_Excerpted text_
============================================================

A register should be maintained as each team identifies improvement actions. Actions get logged into the register along with their estimated cost-saving opportunities. The problem manager then coordinates agreement across IT to prioritize which actions will take place. Hold a monthly meeting to do this as well as review the progress of any actions agreed to in previous meetings. At a minimum, the CSI register should contain the following:

  • ID number to quickly reference the action (e.g., X001)
  • A brief title or description of the action (e.g., Fix Application XYZ user lockouts
  • A detailed description (e.g., Remove duplicate Active Directory entries to avoid access errors on…)
  • Effort estimate (e.g., 1 month, 3 months, 9 months, etc.)
  • Savings estimate (e.g., $40–60K)

The problem manager and key stakeholders review the register to prioritize and identify action items to be undertaken. Those that are approved are then assigned to support teams and service owners for implementation. 
To communicate program activities to key stakeholders and executives, the chart below presents one way of summarizing what the program is undertaking.

40-40-40 Program Savings

At a minimum, the program should provide communications on a monthly basis showing business based outcomes such as lower costs and incident counts.

On an ongoing basis, the problem manager also monitors compliance to the program. This can be done by looking at the incident counts for each support team or service and comparing that against things like number of problem tickets raised, total cost savings identified, and implementation assignments. The bottom line is to make sure each team or service is proactively working to improve things and not just being reactive.

============================================================

_Information shown_
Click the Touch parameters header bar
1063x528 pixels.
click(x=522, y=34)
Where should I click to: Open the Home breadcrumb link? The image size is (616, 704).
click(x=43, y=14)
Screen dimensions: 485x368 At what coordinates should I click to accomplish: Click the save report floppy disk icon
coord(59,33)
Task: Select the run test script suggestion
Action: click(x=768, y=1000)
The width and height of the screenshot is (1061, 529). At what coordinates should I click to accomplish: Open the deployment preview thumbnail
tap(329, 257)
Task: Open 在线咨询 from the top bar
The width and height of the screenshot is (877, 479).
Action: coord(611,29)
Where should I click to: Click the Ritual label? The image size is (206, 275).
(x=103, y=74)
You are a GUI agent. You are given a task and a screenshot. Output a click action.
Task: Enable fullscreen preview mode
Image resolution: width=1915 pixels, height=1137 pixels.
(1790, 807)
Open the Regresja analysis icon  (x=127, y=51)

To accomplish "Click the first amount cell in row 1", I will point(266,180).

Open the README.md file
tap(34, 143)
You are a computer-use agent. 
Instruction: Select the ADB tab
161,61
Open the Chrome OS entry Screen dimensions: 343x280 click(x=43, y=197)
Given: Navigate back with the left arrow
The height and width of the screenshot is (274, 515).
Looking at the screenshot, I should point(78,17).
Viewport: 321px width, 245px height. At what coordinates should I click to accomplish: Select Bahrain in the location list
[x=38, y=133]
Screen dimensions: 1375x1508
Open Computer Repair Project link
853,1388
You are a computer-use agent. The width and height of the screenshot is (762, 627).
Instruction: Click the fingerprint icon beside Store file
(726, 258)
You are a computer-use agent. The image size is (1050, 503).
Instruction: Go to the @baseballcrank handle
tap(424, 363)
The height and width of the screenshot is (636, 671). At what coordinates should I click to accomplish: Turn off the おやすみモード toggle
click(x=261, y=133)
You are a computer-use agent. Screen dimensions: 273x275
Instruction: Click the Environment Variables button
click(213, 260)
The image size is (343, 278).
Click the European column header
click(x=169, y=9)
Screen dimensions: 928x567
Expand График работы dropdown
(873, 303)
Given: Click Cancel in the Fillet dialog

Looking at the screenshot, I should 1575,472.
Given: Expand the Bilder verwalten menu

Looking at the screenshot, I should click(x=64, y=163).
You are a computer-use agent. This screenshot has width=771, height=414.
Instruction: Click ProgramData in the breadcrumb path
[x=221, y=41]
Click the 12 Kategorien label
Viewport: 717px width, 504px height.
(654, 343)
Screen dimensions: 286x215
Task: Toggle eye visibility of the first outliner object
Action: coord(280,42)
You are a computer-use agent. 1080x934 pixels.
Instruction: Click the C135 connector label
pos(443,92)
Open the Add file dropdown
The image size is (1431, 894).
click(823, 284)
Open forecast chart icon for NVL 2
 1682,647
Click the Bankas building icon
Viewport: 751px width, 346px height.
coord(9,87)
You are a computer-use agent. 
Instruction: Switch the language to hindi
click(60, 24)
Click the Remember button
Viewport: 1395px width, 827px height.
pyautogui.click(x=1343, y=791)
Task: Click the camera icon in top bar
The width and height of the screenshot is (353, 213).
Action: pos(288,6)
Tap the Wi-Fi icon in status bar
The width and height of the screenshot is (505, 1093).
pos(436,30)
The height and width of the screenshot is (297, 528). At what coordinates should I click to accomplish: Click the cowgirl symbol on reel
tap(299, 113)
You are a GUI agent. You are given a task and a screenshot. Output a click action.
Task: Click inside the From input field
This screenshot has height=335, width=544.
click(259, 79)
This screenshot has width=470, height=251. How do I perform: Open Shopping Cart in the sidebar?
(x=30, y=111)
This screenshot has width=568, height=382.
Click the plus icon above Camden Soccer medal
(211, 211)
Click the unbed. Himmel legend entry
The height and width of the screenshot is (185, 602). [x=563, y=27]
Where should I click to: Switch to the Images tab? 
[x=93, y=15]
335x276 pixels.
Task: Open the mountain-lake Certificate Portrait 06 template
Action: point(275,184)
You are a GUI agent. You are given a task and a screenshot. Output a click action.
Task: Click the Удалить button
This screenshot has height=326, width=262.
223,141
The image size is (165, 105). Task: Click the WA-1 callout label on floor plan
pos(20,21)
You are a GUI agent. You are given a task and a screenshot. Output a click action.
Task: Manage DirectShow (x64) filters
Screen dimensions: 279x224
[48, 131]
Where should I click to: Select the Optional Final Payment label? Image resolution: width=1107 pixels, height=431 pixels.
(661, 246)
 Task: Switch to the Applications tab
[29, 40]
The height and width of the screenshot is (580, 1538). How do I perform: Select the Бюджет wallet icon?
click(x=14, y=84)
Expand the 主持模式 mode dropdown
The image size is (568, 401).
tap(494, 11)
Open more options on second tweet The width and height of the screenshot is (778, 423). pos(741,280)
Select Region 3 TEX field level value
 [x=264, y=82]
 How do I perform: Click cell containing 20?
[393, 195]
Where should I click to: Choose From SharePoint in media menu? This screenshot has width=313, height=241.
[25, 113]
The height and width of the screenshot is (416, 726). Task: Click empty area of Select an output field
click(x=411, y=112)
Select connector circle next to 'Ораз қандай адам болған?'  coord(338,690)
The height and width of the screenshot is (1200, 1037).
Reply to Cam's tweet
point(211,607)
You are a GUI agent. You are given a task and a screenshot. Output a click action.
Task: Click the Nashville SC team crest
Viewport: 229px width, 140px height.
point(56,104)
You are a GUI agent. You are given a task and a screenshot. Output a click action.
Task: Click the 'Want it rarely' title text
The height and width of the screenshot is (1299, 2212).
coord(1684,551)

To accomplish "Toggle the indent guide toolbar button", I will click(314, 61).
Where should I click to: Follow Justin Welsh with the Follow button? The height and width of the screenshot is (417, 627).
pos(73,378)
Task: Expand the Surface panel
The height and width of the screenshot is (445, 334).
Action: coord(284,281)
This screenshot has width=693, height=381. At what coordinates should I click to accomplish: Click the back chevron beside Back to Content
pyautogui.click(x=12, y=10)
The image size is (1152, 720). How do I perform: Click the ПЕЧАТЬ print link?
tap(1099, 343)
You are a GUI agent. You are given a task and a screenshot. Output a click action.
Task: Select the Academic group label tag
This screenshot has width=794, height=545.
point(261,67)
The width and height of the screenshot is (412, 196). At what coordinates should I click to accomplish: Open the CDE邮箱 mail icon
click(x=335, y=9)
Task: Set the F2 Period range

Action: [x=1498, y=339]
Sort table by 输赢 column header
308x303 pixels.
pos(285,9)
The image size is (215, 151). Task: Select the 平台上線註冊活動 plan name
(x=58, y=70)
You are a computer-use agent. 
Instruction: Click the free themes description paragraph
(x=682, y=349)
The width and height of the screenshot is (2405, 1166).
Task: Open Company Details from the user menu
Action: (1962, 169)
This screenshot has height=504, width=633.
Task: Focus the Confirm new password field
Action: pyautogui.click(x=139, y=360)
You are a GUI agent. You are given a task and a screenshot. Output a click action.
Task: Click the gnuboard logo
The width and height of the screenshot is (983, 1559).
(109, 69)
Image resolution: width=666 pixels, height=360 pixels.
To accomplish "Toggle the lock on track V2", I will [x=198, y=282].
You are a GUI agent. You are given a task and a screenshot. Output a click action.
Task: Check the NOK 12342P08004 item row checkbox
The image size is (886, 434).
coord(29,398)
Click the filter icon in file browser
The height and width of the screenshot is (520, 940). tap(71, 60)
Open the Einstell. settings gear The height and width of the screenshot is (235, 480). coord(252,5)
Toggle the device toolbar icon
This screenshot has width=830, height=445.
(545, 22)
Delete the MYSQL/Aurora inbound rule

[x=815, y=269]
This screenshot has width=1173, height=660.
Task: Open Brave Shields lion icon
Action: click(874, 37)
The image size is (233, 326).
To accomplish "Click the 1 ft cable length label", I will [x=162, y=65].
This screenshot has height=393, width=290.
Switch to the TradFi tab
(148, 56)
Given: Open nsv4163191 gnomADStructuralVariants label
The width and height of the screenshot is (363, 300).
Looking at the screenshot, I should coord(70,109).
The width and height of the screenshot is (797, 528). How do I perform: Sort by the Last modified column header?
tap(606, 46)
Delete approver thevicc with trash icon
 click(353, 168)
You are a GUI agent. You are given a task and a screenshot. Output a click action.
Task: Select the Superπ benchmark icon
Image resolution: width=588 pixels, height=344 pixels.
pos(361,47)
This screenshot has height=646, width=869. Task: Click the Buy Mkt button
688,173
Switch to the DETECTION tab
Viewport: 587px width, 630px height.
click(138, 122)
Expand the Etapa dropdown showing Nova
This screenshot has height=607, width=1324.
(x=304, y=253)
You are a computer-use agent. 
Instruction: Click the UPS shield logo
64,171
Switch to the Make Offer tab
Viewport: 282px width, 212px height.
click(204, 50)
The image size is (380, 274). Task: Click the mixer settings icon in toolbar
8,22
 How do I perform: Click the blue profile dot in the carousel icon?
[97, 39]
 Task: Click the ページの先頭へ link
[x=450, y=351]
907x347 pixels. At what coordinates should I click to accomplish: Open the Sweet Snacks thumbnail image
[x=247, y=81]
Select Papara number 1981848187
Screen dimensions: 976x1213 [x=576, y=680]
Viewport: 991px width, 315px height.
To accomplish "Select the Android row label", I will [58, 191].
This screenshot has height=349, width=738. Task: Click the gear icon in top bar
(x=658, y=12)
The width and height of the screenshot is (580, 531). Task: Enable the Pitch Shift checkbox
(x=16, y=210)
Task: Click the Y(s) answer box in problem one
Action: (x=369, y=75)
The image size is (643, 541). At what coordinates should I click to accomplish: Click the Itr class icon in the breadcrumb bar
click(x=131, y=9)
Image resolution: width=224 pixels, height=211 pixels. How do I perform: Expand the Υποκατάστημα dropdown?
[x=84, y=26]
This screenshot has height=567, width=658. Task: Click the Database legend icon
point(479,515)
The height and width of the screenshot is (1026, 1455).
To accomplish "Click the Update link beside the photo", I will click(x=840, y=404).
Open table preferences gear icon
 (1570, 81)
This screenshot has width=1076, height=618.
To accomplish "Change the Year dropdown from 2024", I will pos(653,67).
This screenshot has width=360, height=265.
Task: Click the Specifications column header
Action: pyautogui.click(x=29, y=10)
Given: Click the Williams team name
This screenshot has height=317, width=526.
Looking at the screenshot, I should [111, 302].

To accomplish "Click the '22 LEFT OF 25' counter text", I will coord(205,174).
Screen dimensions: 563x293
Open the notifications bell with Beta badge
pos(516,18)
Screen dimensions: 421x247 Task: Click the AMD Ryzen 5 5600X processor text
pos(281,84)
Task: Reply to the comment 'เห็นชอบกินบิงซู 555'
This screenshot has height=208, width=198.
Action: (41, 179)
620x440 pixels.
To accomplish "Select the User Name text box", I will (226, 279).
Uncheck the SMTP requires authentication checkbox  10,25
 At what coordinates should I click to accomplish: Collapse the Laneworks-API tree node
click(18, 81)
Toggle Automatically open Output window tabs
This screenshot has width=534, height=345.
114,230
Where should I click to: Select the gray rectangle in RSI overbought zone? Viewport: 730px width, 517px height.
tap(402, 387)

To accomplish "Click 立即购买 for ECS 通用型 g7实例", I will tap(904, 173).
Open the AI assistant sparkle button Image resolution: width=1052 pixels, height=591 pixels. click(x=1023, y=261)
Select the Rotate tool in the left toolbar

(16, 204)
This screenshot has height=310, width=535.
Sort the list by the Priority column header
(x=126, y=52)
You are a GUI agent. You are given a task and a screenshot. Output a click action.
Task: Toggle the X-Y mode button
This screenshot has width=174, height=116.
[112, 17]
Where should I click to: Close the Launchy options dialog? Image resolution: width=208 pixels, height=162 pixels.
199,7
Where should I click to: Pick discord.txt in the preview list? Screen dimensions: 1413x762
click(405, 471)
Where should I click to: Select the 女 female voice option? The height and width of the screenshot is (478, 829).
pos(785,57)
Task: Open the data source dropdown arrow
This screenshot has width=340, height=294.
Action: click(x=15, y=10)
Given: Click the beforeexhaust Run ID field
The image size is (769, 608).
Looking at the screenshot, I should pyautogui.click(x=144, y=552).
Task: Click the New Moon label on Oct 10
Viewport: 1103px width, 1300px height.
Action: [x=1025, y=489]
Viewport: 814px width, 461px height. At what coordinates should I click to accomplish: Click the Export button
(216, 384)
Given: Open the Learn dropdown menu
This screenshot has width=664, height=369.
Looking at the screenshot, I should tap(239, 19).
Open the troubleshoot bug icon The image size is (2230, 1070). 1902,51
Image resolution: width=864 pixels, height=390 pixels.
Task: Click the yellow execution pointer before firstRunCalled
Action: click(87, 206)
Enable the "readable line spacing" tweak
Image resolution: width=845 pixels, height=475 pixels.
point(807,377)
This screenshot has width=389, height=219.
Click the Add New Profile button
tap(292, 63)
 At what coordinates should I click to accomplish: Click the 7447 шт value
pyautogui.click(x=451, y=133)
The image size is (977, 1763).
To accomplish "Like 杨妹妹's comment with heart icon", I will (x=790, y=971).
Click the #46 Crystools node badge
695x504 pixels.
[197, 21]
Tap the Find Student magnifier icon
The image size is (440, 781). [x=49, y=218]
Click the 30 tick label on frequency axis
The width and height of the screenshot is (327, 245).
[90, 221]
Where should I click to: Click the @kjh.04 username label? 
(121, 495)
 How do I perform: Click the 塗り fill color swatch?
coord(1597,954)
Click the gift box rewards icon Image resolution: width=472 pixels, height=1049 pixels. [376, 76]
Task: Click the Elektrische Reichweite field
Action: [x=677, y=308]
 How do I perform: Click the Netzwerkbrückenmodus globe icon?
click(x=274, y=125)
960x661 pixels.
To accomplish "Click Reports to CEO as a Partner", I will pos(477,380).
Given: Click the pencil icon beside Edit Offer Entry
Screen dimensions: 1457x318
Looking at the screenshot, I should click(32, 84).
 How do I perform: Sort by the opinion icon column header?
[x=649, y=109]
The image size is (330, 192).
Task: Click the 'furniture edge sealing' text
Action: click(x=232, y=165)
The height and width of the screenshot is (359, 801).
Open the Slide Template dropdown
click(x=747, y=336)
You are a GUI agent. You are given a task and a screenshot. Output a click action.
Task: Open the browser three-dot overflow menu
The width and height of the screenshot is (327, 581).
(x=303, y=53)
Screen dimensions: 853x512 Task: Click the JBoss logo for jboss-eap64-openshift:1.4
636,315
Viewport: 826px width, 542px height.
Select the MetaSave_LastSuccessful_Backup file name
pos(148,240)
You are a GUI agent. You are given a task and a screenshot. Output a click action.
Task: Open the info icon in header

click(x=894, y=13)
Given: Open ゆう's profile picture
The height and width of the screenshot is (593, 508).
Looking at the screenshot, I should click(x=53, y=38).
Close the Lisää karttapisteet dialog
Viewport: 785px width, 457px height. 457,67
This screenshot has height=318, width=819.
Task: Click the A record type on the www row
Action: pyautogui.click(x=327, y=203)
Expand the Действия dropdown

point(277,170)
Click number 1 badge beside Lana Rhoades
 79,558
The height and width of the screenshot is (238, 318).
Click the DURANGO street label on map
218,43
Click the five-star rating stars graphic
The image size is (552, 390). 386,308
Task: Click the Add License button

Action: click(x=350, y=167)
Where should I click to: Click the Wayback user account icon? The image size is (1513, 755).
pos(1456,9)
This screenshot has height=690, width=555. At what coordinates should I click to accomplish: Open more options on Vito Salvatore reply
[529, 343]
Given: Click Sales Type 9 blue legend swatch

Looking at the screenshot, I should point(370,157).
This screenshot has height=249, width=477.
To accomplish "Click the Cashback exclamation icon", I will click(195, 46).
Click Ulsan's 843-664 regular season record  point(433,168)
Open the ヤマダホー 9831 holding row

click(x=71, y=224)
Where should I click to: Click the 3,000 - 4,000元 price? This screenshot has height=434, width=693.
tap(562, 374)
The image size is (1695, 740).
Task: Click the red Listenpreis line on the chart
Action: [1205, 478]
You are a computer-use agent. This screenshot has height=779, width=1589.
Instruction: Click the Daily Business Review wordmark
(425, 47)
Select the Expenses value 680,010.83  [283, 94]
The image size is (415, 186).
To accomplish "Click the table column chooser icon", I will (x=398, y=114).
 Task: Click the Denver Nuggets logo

============================================================

_Problems to solve_
• A. Answer these questions using the excerpt on the improvement register:
(i) How often should the meeting to prioritize actions be held?
(ii) What example is given for a savings estimate?
(iii) Against what things can the problem manager compare incident counts for each support team or service?
• B. Output the passage of the excerpt on the improvement register starting with "The problem manager and" and going on through "and incident counts.".

_Results for the exercise_
• A.
(i) Monthly.
(ii) $40–60K.
(iii) Number of problem tickets raised, total cost savings identified, and implementation assignments.

• B.
The problem manager and key stakeholders review the register to prioritize and identify action items to be undertaken. Those that are approved are then assigned to support teams and service owners for implementation. 
To communicate program activities to key stakeholders and executives, the chart below presents one way of summarizing what the program is undertaking.

40-40-40 Program Savings

At a minimum, the program should provide communications on a monthly basis showing business based outcomes such as lower costs and incident counts.